Keeping it close

I haven’t posted because.. what do I say?

I’ll back up.

After my last post, he did something [small] that upset me. I cried over the dishes. He came to give me a hug from behind, turned me around, and noticed the tears.

He said he hates hurting me and was seriously looking for a way to push her out of our lives.

A: relief.
B: dread.

A: I want her gone, I want my life back. I want him to myself.
B: if it isnt her, it’ll be someone else. My life is forever changed, regardless. I will never have him to myself. And if he pushes her away, he won’t be happy either.

I calmed down. I stopped fighting. I tried to be more open.

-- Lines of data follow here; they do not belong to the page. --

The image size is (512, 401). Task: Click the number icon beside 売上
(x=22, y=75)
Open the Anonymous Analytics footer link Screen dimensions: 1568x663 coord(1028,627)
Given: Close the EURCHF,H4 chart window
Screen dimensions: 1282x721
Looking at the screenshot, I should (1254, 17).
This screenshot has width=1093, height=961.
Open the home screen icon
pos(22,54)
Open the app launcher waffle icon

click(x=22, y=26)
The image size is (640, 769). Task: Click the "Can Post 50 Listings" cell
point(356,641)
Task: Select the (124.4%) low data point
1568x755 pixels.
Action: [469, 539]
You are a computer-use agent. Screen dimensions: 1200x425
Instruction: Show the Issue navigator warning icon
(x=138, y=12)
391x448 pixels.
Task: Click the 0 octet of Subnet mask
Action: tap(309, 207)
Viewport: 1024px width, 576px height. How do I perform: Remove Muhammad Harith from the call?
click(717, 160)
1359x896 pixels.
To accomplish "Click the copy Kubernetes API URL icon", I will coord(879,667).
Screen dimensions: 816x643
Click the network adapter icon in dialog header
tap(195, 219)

Then we got drunk and she and I ended up in her room. Naked. I hated myself the next day. Regardless, the next day we got drunk again. But this time he tried to join and I couldn’t handle it. I guess on some level I thought if I could please her, she wouldn’t want him. And I could have him to myself again.

Talk about keeping the enemy close..

Now I’m trying to deal, again. I’m trying harder to be grateful for what I do have. Things like a roof, food, oxygen, having a job, the time he does spend with me.

But I also want to bolt. If I’m to be grateful, I need to focus on my happiness. My happiness was with him, the way we were. Not the way we are. And it’ll never change. But I’ve made the determination to stay and make it work.